Required work: Copy out the material in full, substituting "Point out where to find" for each occurrence of "Find the location of" and leaving everything else unchanged.

Data for the task:

##############################

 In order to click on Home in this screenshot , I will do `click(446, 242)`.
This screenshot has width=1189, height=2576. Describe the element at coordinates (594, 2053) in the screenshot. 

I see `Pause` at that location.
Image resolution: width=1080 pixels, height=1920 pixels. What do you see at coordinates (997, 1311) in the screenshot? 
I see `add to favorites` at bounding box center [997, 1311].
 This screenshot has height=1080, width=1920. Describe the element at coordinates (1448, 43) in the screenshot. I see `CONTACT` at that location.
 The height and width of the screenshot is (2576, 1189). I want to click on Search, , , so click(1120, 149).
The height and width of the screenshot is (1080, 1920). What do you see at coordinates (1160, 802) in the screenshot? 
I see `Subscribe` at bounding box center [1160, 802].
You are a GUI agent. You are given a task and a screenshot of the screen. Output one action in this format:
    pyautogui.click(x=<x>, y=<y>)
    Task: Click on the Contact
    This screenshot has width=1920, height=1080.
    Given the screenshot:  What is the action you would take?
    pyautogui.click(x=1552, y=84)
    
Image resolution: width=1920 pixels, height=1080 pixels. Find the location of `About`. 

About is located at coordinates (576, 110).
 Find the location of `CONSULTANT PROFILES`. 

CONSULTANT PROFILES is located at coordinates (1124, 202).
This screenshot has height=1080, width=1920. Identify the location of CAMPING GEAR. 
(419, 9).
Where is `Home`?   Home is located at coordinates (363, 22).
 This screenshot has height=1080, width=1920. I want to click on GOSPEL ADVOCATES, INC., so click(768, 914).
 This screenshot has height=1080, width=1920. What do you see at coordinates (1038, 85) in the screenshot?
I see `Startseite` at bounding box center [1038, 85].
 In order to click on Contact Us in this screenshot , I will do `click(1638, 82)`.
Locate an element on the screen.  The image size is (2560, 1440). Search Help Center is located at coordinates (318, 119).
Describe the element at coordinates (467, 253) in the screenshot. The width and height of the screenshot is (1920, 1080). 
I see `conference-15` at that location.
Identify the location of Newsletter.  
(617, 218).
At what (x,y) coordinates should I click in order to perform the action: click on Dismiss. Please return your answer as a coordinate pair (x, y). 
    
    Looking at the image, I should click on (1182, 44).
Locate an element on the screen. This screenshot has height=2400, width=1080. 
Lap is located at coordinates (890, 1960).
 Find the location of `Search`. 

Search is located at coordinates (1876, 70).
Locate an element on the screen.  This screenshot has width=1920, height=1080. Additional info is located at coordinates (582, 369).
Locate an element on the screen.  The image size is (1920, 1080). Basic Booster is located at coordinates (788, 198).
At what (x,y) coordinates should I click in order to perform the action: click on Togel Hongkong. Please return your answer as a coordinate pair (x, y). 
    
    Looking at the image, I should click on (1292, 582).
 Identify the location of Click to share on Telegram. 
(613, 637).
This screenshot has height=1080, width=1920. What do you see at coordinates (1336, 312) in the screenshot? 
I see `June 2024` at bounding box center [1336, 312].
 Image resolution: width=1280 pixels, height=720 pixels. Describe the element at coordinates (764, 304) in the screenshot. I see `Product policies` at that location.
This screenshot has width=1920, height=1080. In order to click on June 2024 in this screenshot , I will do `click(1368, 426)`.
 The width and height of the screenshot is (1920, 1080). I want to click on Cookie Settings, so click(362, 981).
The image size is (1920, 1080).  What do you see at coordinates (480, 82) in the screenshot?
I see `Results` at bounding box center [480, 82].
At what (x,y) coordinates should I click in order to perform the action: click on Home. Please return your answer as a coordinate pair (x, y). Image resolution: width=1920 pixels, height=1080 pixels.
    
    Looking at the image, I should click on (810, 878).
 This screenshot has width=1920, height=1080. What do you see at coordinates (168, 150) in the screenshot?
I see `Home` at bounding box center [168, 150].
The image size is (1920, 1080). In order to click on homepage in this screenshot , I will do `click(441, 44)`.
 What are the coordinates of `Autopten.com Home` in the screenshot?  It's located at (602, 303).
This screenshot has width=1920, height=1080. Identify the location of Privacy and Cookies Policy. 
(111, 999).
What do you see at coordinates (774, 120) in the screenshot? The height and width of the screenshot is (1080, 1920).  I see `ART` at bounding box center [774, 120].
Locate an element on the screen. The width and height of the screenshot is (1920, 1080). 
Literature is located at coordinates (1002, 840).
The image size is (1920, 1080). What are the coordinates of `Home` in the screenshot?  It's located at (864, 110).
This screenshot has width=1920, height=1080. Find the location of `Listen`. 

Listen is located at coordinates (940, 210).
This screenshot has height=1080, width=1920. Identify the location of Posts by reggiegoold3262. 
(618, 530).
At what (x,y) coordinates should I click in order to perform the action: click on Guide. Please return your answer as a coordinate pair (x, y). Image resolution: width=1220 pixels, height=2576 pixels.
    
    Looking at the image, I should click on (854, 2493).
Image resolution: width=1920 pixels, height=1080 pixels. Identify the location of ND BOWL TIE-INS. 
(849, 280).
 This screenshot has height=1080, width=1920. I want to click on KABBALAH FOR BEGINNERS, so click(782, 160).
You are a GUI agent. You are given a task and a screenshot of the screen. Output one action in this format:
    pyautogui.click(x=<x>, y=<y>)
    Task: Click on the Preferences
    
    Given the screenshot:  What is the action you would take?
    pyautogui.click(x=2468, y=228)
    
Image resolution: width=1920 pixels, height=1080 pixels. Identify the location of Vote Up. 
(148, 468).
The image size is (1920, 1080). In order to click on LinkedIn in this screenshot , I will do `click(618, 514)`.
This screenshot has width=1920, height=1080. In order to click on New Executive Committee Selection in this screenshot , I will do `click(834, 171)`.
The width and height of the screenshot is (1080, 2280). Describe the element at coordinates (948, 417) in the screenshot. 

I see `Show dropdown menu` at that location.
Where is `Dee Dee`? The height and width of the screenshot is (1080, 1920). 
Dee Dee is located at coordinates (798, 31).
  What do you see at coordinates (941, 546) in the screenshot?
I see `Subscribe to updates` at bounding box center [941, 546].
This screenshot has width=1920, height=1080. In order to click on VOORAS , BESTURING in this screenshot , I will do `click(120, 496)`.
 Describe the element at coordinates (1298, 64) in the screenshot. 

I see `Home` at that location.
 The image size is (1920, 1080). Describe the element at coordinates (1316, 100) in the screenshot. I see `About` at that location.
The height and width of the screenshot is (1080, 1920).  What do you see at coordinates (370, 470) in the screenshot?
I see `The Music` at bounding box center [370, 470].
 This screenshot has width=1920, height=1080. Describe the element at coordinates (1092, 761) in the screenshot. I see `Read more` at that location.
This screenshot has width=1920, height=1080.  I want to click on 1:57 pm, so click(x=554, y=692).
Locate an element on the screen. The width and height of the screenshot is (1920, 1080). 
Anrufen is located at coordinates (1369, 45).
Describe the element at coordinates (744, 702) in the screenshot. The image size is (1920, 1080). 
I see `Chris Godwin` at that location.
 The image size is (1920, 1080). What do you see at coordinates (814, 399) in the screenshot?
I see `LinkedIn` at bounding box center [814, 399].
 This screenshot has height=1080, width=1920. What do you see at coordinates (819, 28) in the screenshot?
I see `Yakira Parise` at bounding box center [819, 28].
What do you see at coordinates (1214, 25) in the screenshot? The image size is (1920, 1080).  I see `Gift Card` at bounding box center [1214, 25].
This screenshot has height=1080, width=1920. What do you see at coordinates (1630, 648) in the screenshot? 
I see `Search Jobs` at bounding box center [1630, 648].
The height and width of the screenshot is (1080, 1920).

##############################

Result for this exercise:
 In order to click on Home in this screenshot , I will do `click(446, 242)`.
This screenshot has width=1189, height=2576. Describe the element at coordinates (594, 2053) in the screenshot. 

I see `Pause` at that location.
Image resolution: width=1080 pixels, height=1920 pixels. What do you see at coordinates (997, 1311) in the screenshot? 
I see `add to favorites` at bounding box center [997, 1311].
 This screenshot has height=1080, width=1920. Describe the element at coordinates (1448, 43) in the screenshot. I see `CONTACT` at that location.
 The height and width of the screenshot is (2576, 1189). I want to click on Search, , , so click(1120, 149).
The height and width of the screenshot is (1080, 1920). What do you see at coordinates (1160, 802) in the screenshot? 
I see `Subscribe` at bounding box center [1160, 802].
You are a GUI agent. You are given a task and a screenshot of the screen. Output one action in this format:
    pyautogui.click(x=<x>, y=<y>)
    Task: Click on the Contact
    This screenshot has width=1920, height=1080.
    Given the screenshot:  What is the action you would take?
    pyautogui.click(x=1552, y=84)
    
Image resolution: width=1920 pixels, height=1080 pixels. Point out where to find `About`. 

About is located at coordinates (576, 110).
 Point out where to find `CONSULTANT PROFILES`. 

CONSULTANT PROFILES is located at coordinates (1124, 202).
This screenshot has height=1080, width=1920. Identify the location of CAMPING GEAR. 
(419, 9).
Where is `Home`?   Home is located at coordinates (363, 22).
 This screenshot has height=1080, width=1920. I want to click on GOSPEL ADVOCATES, INC., so click(768, 914).
 This screenshot has height=1080, width=1920. What do you see at coordinates (1038, 85) in the screenshot?
I see `Startseite` at bounding box center [1038, 85].
 In order to click on Contact Us in this screenshot , I will do `click(1638, 82)`.
Locate an element on the screen.  The image size is (2560, 1440). Search Help Center is located at coordinates (318, 119).
Describe the element at coordinates (467, 253) in the screenshot. The width and height of the screenshot is (1920, 1080). 
I see `conference-15` at that location.
Identify the location of Newsletter.  
(617, 218).
At what (x,y) coordinates should I click in order to perform the action: click on Dismiss. Please return your answer as a coordinate pair (x, y). 
    
    Looking at the image, I should click on (1182, 44).
Locate an element on the screen. This screenshot has height=2400, width=1080. 
Lap is located at coordinates (890, 1960).
 Point out where to find `Search`. 

Search is located at coordinates (1876, 70).
Locate an element on the screen.  This screenshot has width=1920, height=1080. Additional info is located at coordinates (582, 369).
Locate an element on the screen.  The image size is (1920, 1080). Basic Booster is located at coordinates (788, 198).
At what (x,y) coordinates should I click in order to perform the action: click on Togel Hongkong. Please return your answer as a coordinate pair (x, y). 
    
    Looking at the image, I should click on (1292, 582).
 Identify the location of Click to share on Telegram. 
(613, 637).
This screenshot has height=1080, width=1920. What do you see at coordinates (1336, 312) in the screenshot? 
I see `June 2024` at bounding box center [1336, 312].
 Image resolution: width=1280 pixels, height=720 pixels. Describe the element at coordinates (764, 304) in the screenshot. I see `Product policies` at that location.
This screenshot has width=1920, height=1080. In order to click on June 2024 in this screenshot , I will do `click(1368, 426)`.
 The width and height of the screenshot is (1920, 1080). I want to click on Cookie Settings, so click(362, 981).
The image size is (1920, 1080).  What do you see at coordinates (480, 82) in the screenshot?
I see `Results` at bounding box center [480, 82].
At what (x,y) coordinates should I click in order to perform the action: click on Home. Please return your answer as a coordinate pair (x, y). Image resolution: width=1920 pixels, height=1080 pixels.
    
    Looking at the image, I should click on (810, 878).
 This screenshot has width=1920, height=1080. What do you see at coordinates (168, 150) in the screenshot?
I see `Home` at bounding box center [168, 150].
The image size is (1920, 1080). In order to click on homepage in this screenshot , I will do `click(441, 44)`.
 What are the coordinates of `Autopten.com Home` in the screenshot?  It's located at (602, 303).
This screenshot has width=1920, height=1080. Identify the location of Privacy and Cookies Policy. 
(111, 999).
What do you see at coordinates (774, 120) in the screenshot? The height and width of the screenshot is (1080, 1920).  I see `ART` at bounding box center [774, 120].
Locate an element on the screen. The width and height of the screenshot is (1920, 1080). 
Literature is located at coordinates (1002, 840).
The image size is (1920, 1080). What are the coordinates of `Home` in the screenshot?  It's located at (864, 110).
This screenshot has width=1920, height=1080. Point out where to find `Listen`. 

Listen is located at coordinates (940, 210).
This screenshot has height=1080, width=1920. Identify the location of Posts by reggiegoold3262. 
(618, 530).
At what (x,y) coordinates should I click in order to perform the action: click on Guide. Please return your answer as a coordinate pair (x, y). Image resolution: width=1220 pixels, height=2576 pixels.
    
    Looking at the image, I should click on (854, 2493).
Image resolution: width=1920 pixels, height=1080 pixels. Identify the location of ND BOWL TIE-INS. 
(849, 280).
 This screenshot has height=1080, width=1920. I want to click on KABBALAH FOR BEGINNERS, so click(782, 160).
You are a GUI agent. You are given a task and a screenshot of the screen. Output one action in this format:
    pyautogui.click(x=<x>, y=<y>)
    Task: Click on the Preferences
    
    Given the screenshot:  What is the action you would take?
    pyautogui.click(x=2468, y=228)
    
Image resolution: width=1920 pixels, height=1080 pixels. Identify the location of Vote Up. 
(148, 468).
The image size is (1920, 1080). In order to click on LinkedIn in this screenshot , I will do `click(618, 514)`.
This screenshot has width=1920, height=1080. In order to click on New Executive Committee Selection in this screenshot , I will do `click(834, 171)`.
The width and height of the screenshot is (1080, 2280). Describe the element at coordinates (948, 417) in the screenshot. 

I see `Show dropdown menu` at that location.
Where is `Dee Dee`? The height and width of the screenshot is (1080, 1920). 
Dee Dee is located at coordinates (798, 31).
  What do you see at coordinates (941, 546) in the screenshot?
I see `Subscribe to updates` at bounding box center [941, 546].
This screenshot has width=1920, height=1080. In order to click on VOORAS , BESTURING in this screenshot , I will do `click(120, 496)`.
 Describe the element at coordinates (1298, 64) in the screenshot. 

I see `Home` at that location.
 The image size is (1920, 1080). Describe the element at coordinates (1316, 100) in the screenshot. I see `About` at that location.
The height and width of the screenshot is (1080, 1920).  What do you see at coordinates (370, 470) in the screenshot?
I see `The Music` at bounding box center [370, 470].
 This screenshot has width=1920, height=1080. Describe the element at coordinates (1092, 761) in the screenshot. I see `Read more` at that location.
This screenshot has width=1920, height=1080.  I want to click on 1:57 pm, so click(x=554, y=692).
Locate an element on the screen. The width and height of the screenshot is (1920, 1080). 
Anrufen is located at coordinates (1369, 45).
Describe the element at coordinates (744, 702) in the screenshot. The image size is (1920, 1080). 
I see `Chris Godwin` at that location.
 The image size is (1920, 1080). What do you see at coordinates (814, 399) in the screenshot?
I see `LinkedIn` at bounding box center [814, 399].
 This screenshot has height=1080, width=1920. What do you see at coordinates (819, 28) in the screenshot?
I see `Yakira Parise` at bounding box center [819, 28].
What do you see at coordinates (1214, 25) in the screenshot? The image size is (1920, 1080).  I see `Gift Card` at bounding box center [1214, 25].
This screenshot has height=1080, width=1920. What do you see at coordinates (1630, 648) in the screenshot? 
I see `Search Jobs` at bounding box center [1630, 648].
The height and width of the screenshot is (1080, 1920).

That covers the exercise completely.